June 2011: As I got off the train and walked down the platform on a bright morning, the first thing that struck me was the heat. I waited several minutes for that familiar breeze to brush past my face but none arrived. By the time I reached the parking lot, where a friend was waiting to show off his new car, I found patches of sweat on my shirt. “Next year we are going to buy ACs for our bedrooms. The summers have become quite unbearable here,” the friend told me as he navigated the station traffic. His wife added, “We would have bought them this year itself, but we spent quite a bit on the car.” I hadn't even brought up the weather.
The same evening, I returned to M.G. Road. I found it brutally scarred by the monster called development. It is no longer a place for a stroll, but a cramped pathway where you navigate crowds. And the less said about Brigade Road, once the most fashionable stretch in the city, the better. Today, it is a slightly upscale version of Chennai's Ranganathan Street, where it is impossible to walk without your elbows touching those of total strangers.

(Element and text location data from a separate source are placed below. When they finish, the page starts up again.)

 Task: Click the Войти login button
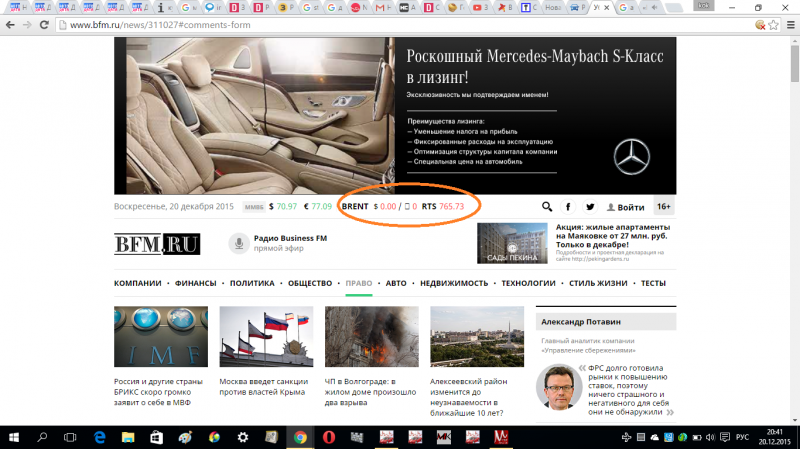[625, 207]
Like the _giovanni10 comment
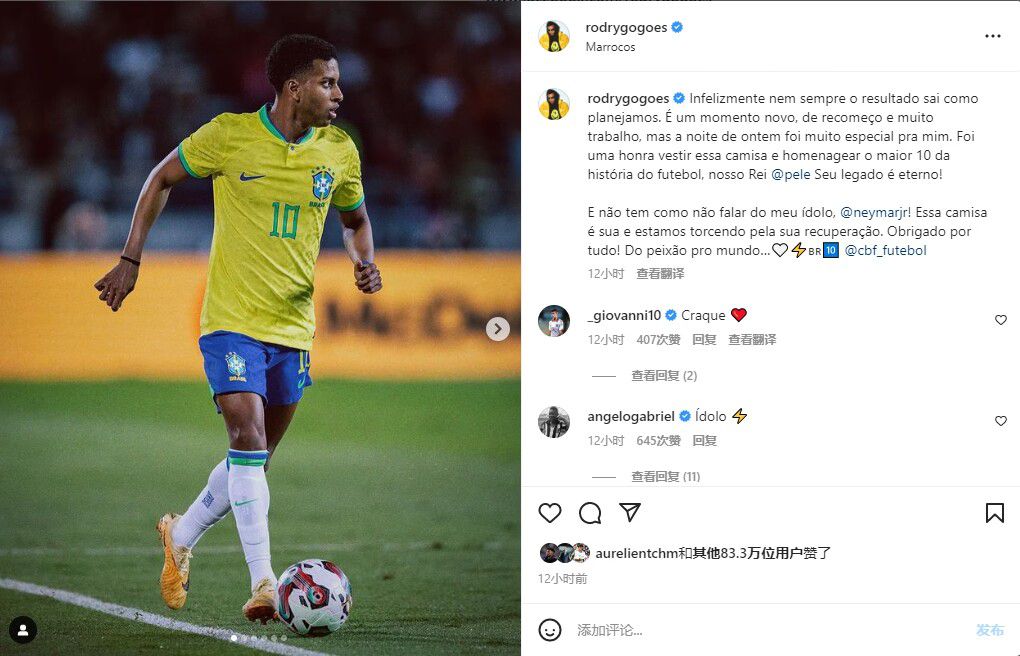This screenshot has height=656, width=1020. tap(1000, 320)
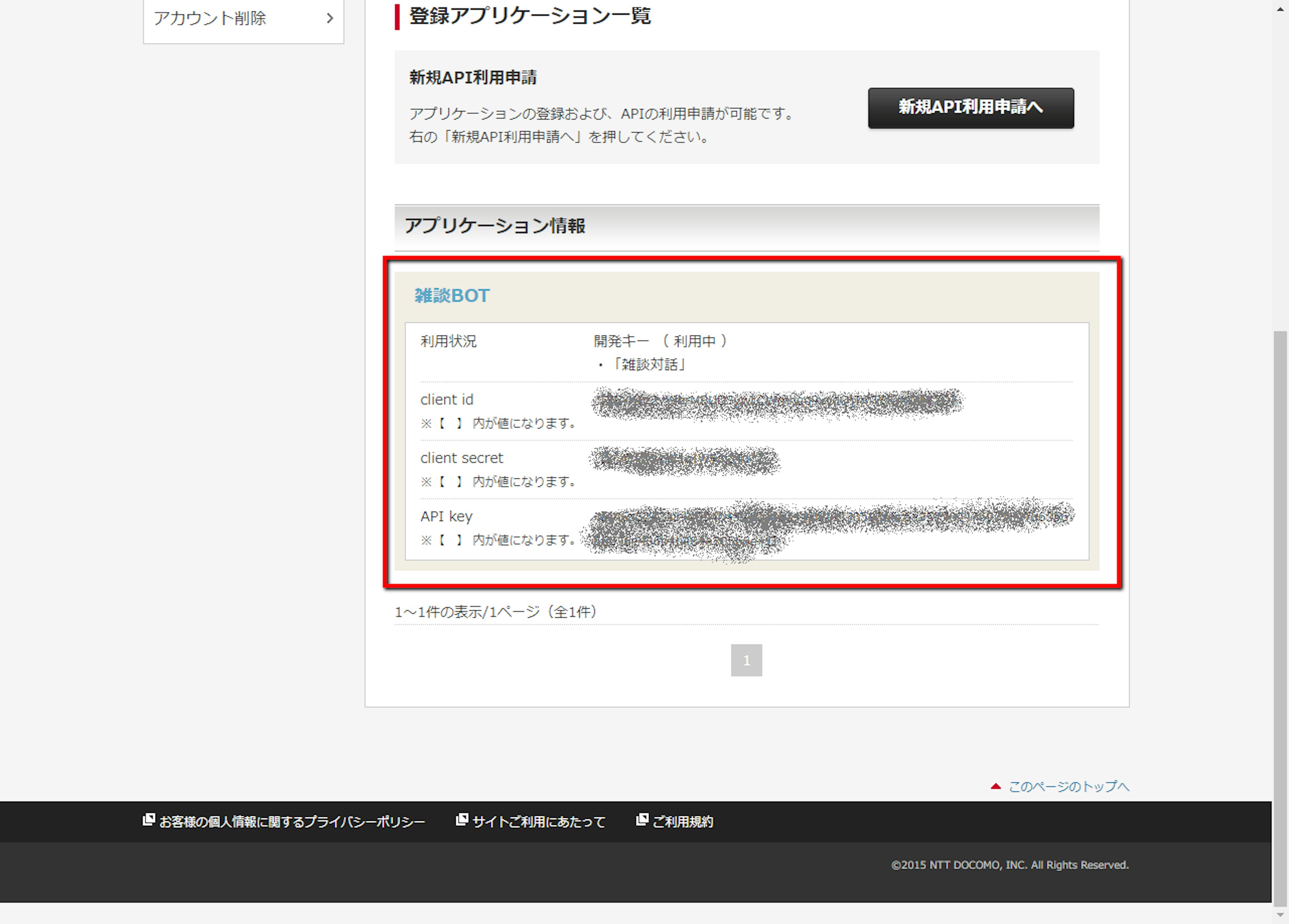Select page 1 in pagination

[746, 660]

The Pensioners' Paradise is today undergoing reconstruction to accommodate the migrant workforce. The green cover is shrinking, the population is exploding. Much of the migrant population has never known the charm of old Bangalore: they are dazzled by its malls and so more malls are coming up. A huge mall is opening shortly on No. 1, M.G. Road – and is most likely to be named after its enviable address.
Later that evening, I made another heartbreaking discovery: the death of Bangalore's nightlife. I was aware that nightclubs now follow a strict 11.30 deadline, but what I didn't know was that many of the popular standalone pubs I had visited during my maiden trip had shut down. In any case, today's Bangalorean hardly has the time to wind down with mugs of beer. After a hard day's work, he has a bigger challenge waiting for him: the long and strenuous drive back home.
Published in The Hindu MetroPlus, June 4, 2011.